What is needed => Please give the records below again in full, exactly, with the images left out.

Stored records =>
•••
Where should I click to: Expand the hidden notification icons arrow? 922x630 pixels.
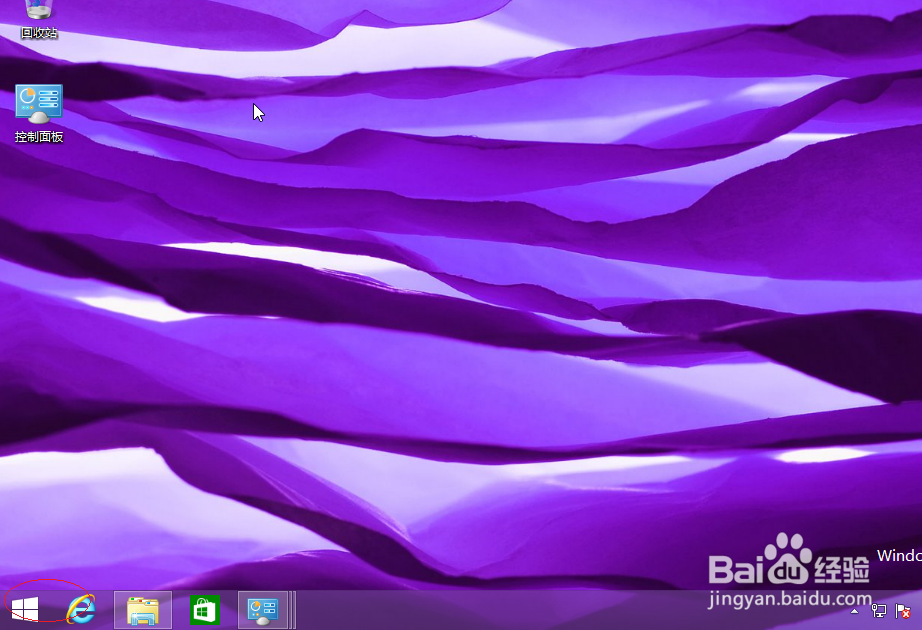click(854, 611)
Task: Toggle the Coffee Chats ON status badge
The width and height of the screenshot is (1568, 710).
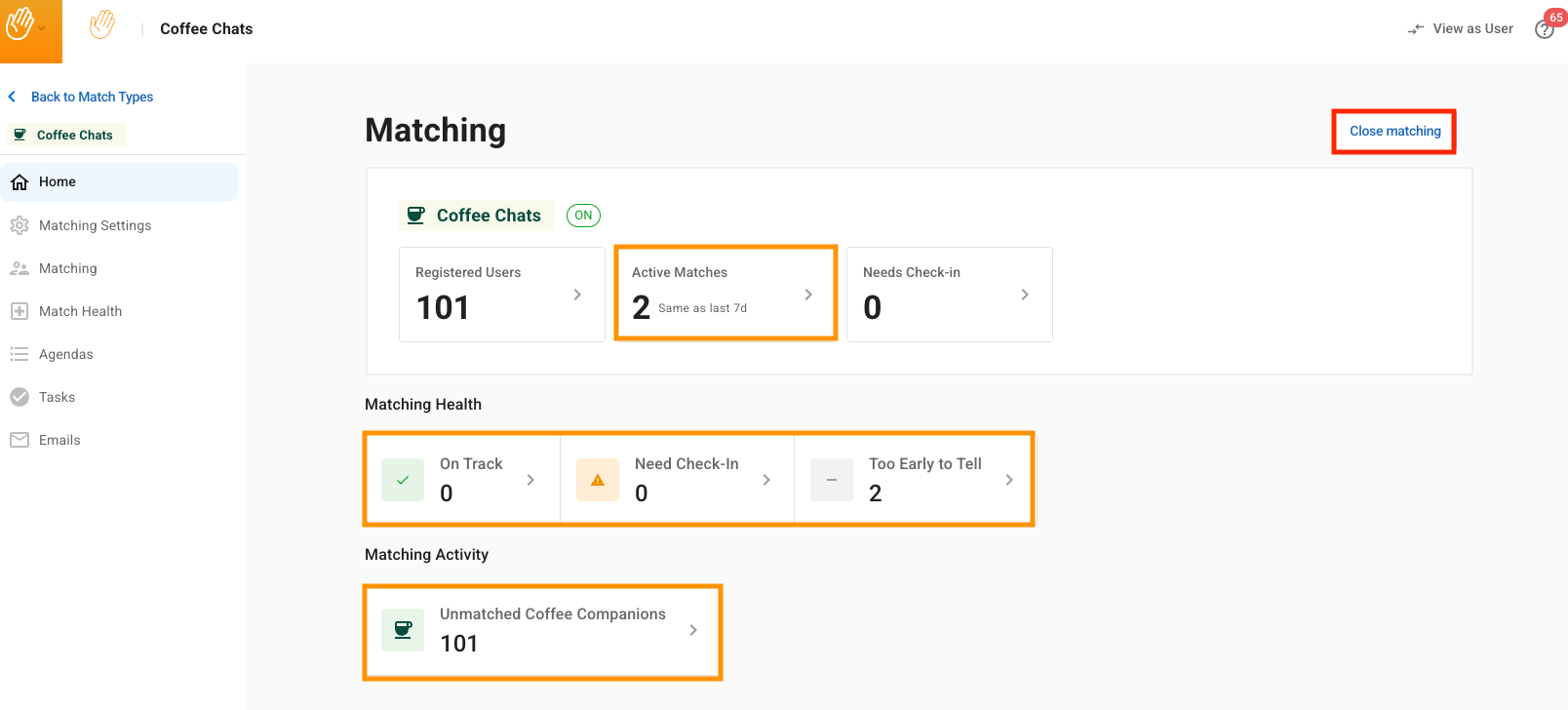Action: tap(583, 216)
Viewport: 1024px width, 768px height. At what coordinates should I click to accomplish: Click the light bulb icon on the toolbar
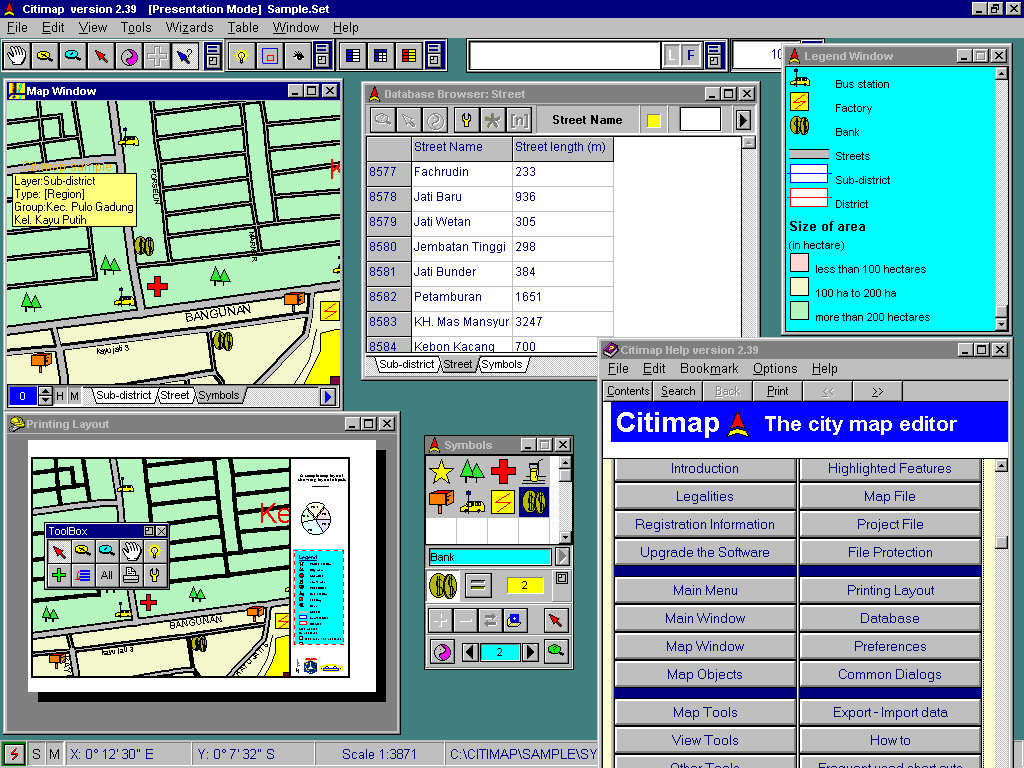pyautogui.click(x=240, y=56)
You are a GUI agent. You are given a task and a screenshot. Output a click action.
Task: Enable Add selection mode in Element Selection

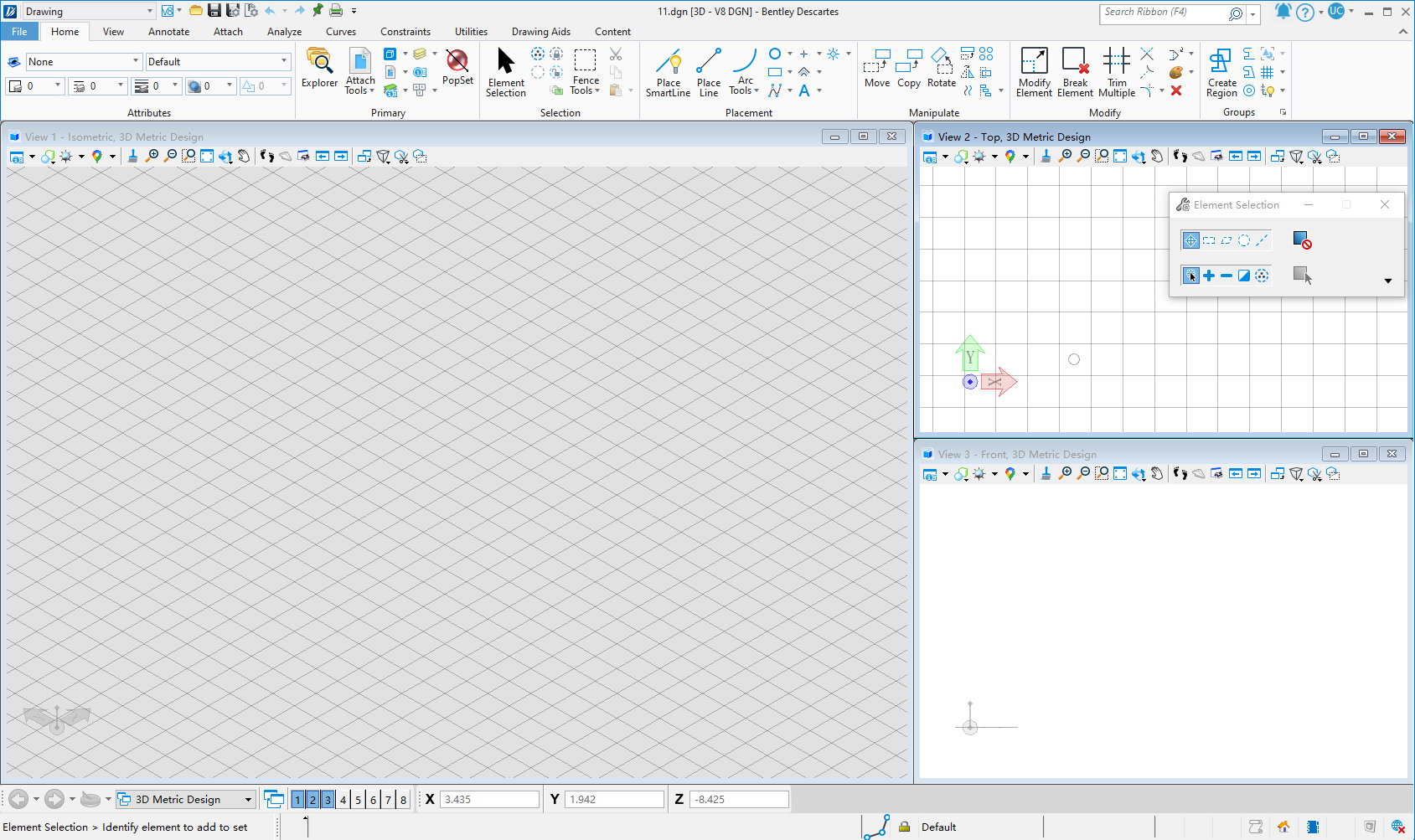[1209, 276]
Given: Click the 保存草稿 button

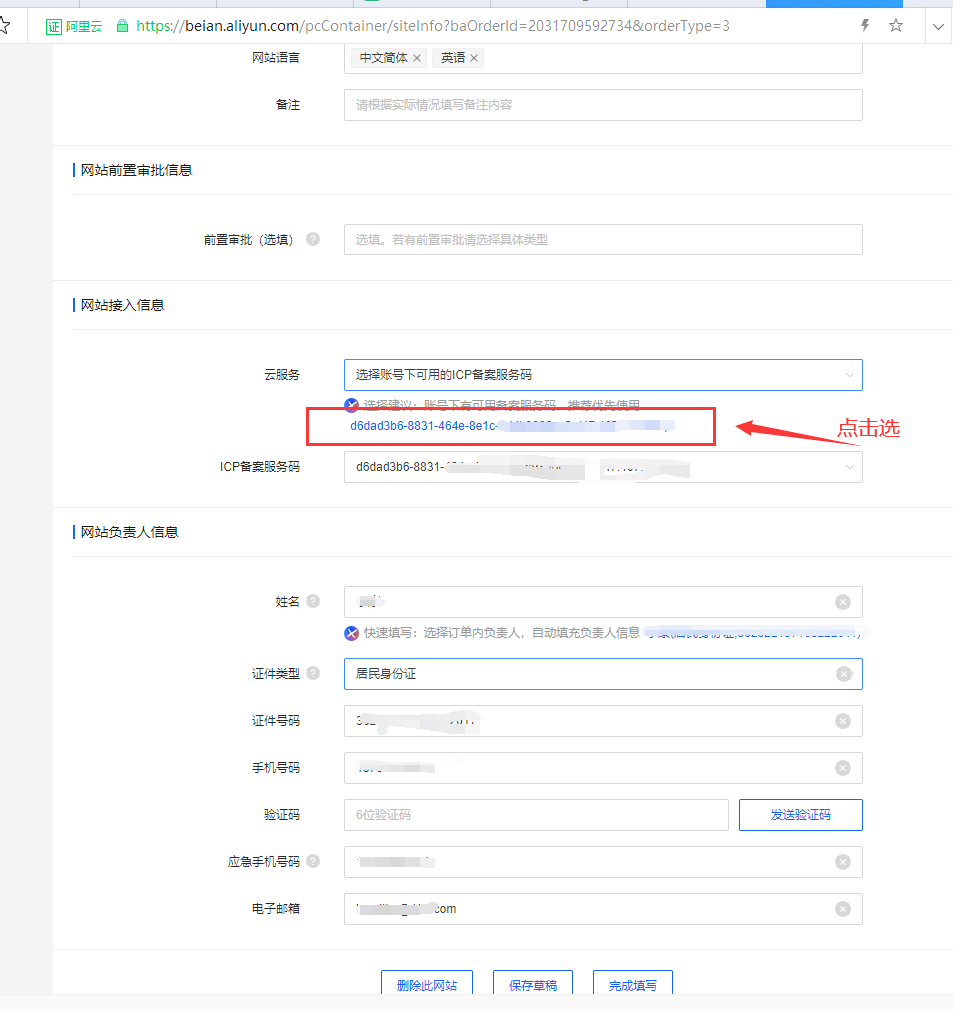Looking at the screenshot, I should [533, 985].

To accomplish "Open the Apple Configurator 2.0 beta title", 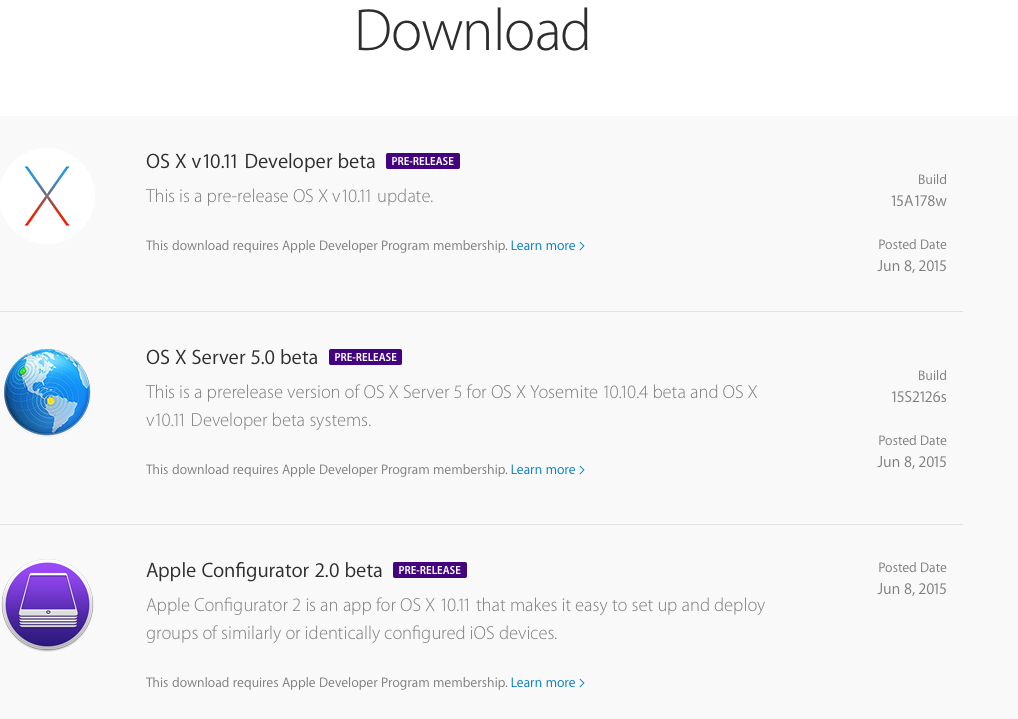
•••
Written solution =>
Where should I click to: Expand the hidden notification icons arrow? 922x630 pixels.
click(854, 611)
Task: Toggle the Coffee Chats ON status badge
The width and height of the screenshot is (1568, 710).
Action: tap(583, 216)
Viewport: 1024px width, 768px height. At what coordinates should I click to accomplish: Click the light bulb icon on the toolbar
pyautogui.click(x=240, y=56)
You are a GUI agent. You are given a task and a screenshot. Output a click action.
Task: Enable Add selection mode in Element Selection

[1209, 276]
Given: Click the 保存草稿 button

Looking at the screenshot, I should [533, 985].

To accomplish "Open the Apple Configurator 2.0 beta title", 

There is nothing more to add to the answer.